* _Aufgabenliste_:
**1.** Skaliere in den Einträgen nur die Zeilen von der Zeile mit „You are a GUI“ bis zum Ende der Einträge, beide Enden eingeschlossen. Gib diese Zeilen vollständig wieder, multipliziere dabei jede Zahl in den Antworten (die Koordinaten) mit 2,25, runde auf ganze Zahlen (Hälften aufrunden) und lass die Bilder weg.
**2.** Greif das Interview mit den Inhabern des Friseursalons „your last bad hair day“ dort auf, wo es aufhört, und schreib es weiter.

* _Textauszug_:
------------------------------------------------------------------------

19.09.2025 Friseursalon your last bad hair day

„Es gibt immer Menschen, die einen Haarschnitt brauchen“ - Im Interview erzählen Tracy Summers und Tobias Kick warum es beim Friseurberuf um mehr als „nur“ Haare schneiden geht

Waschen, schneiden, föhnen – das gehört für Tracy Summers (32) und Tobias Kick (33) zum Arbeitsalltag. Die beiden sind Inhaber des Salons „your last bad hair day“ in der Landshuter Ländgasse. Im Interview gehen sie auf die Vielfalt des Friseurberufs ein, seine positiven und negativen Seiten und räumen mit einigen Klischees auf. Außerdem geben sie Tipps rund um das Thema Ausbildung.

Tracy und Tobias, könnt ihr bitte kurz euren beruflichen Werdegang schildern?

Tobias Kick: Ich habe meine Ausbildung bei meinen Eltern gemacht. Dann bin ich nach München gewechselt in einen Friseursalon mit einer eigenen Weiterbildungsschule. Dort habe ich meinen ersten Trainerschein gemacht. Ich habe dann drei Jahre als Seminartrainer, hauptsächlich für Schneidekurse, und auf Bühnen gearbeitet. Dann folgte der Meister in Vollzeit. Anschließend habe ich fünf Jahre den elterlichen Betrieb geführt und seit knapp fünf Jahren sind wir hier in der Ländgasse. Seit der Meisterschule arbeite ich auch als Seminartrainer für eine Produktherstellerfirma.

Tracy Summers: Ich habe meine Ausbildung, von der ich immer noch zehre, bei einem Friseurweltmeister begonnen und an der Friseurakademie Meininghaus abgeschlossen. Dort habe ich auch gearbeitet und meinen Meister gemacht. Dann war ich in München unter anderem als Salonleitung tätig, bis ich von Tobi, meinem „Plus Eins in allen Lebenslagen“, abgeworben wurde.

Wieso seid ihr Friseur beziehungsweise Friseurin geworden?

------------------------------------------------------------------------

* _Vorgegebene Einträge_:
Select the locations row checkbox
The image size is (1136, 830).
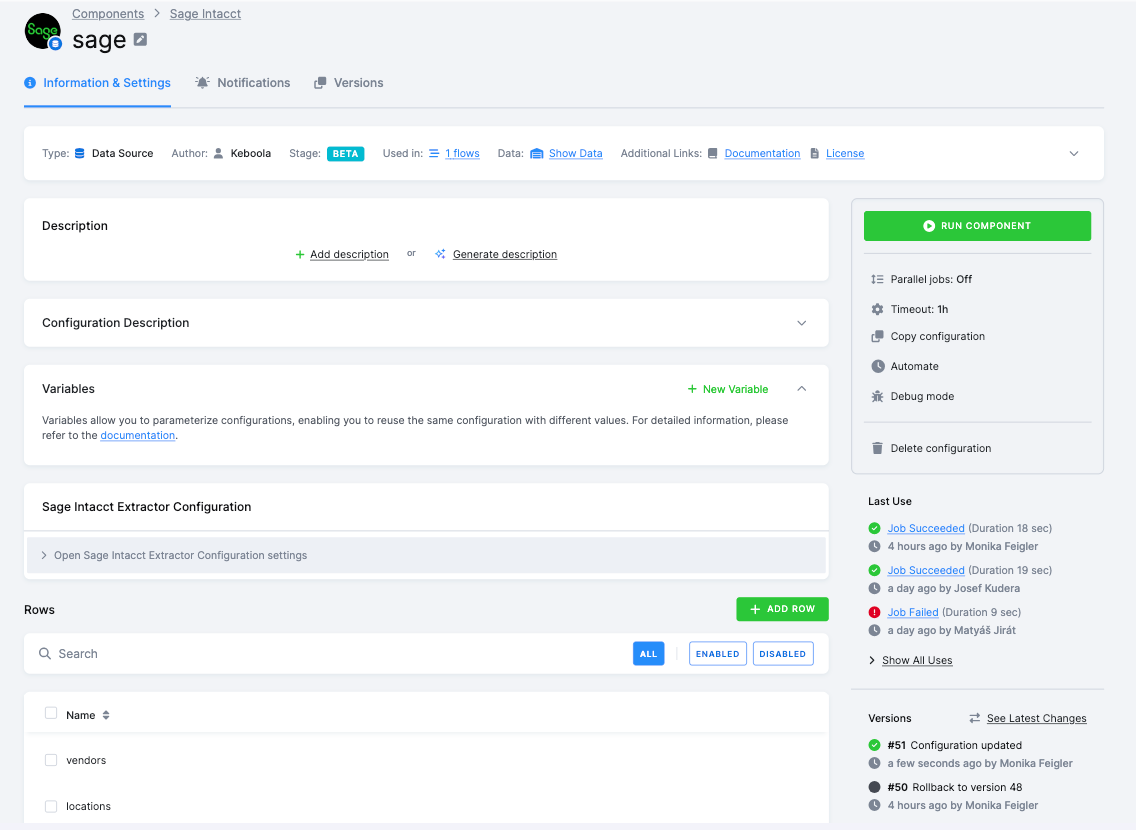[51, 806]
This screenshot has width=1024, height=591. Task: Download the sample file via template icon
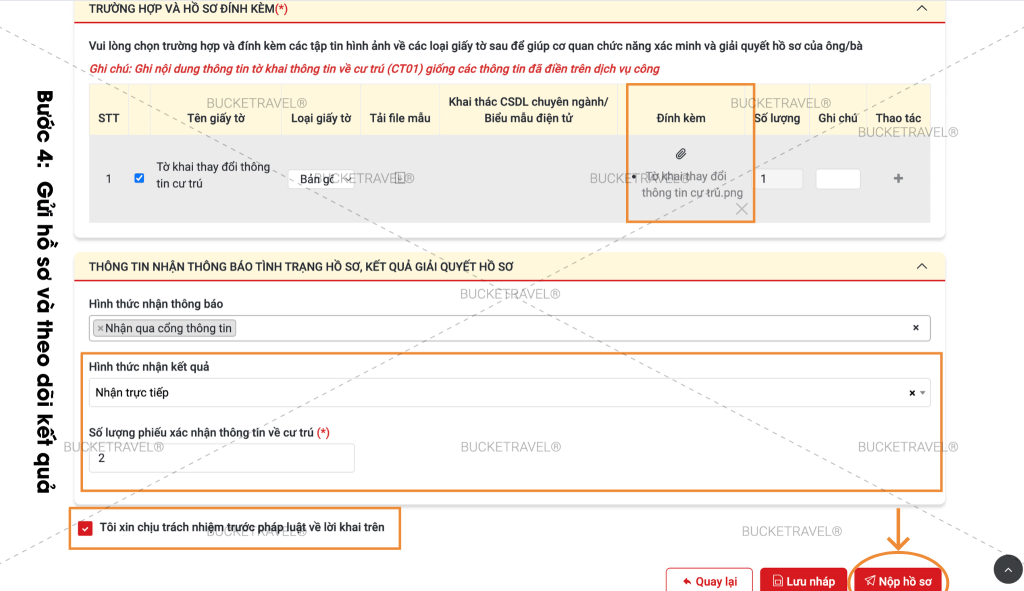click(400, 179)
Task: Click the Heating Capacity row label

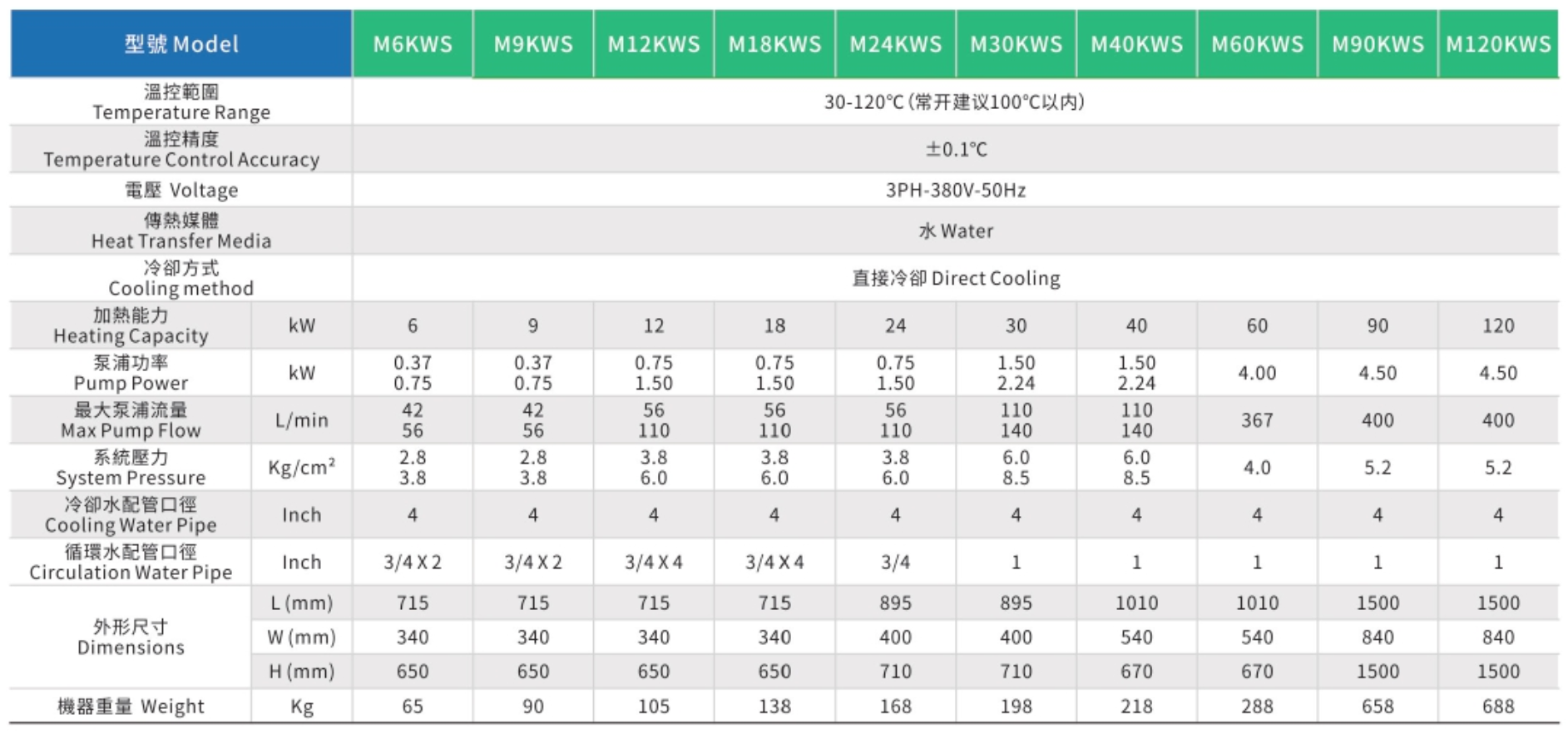Action: coord(131,325)
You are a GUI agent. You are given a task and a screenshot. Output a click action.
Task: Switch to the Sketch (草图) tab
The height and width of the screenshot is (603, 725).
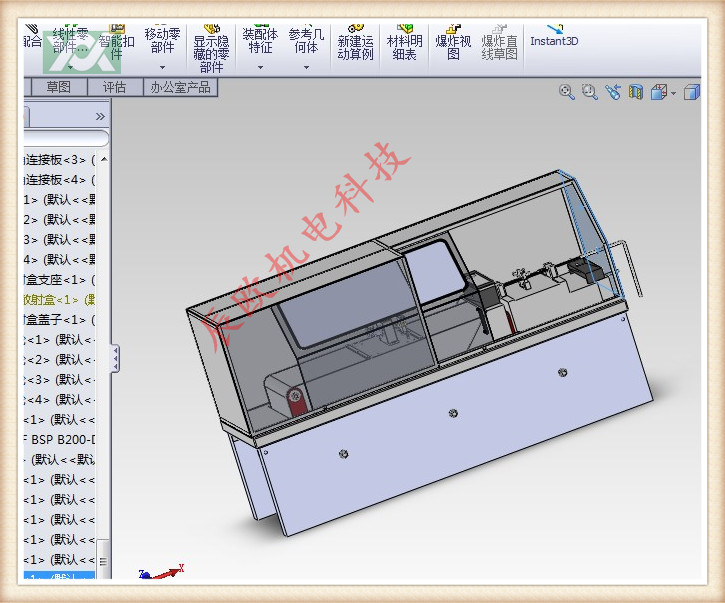[x=59, y=87]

------------------------------------------------------------------------

* _Ergebnisse_:
**1.**
You are a GUI agent. You are given a task and a screenshot. Output a click action.
Task: Switch to the Sketch (草图) tab
The height and width of the screenshot is (603, 725).
[x=133, y=196]

**2.**
Tobias Kick: Ich bin ein bisschen „vorgeschädigt“ durch meine Familie. Sie hat einen Friseurladen, und ich bin aktuell die dritte Generation, die den Beruf ausübt. Aber ich habe immer gesagt, dass ich etwas anderes machen will – im Handwerk, weil ich das Ergebnis meiner Arbeit sehen möchte. Darum habe ich in verschiedenen Handwerksberufen Praktika gemacht, aber aus diversen Gründen war das alles nichts für mich. Dann habe ich doch immer wieder ein paar Tage bei meinen Eltern mitgearbeitet, und es war genau das, was ich wollte: Es ist handwerklich, man arbeitet mit Menschen, sieht ein Ergebnis und kann sich kreativ ausleben.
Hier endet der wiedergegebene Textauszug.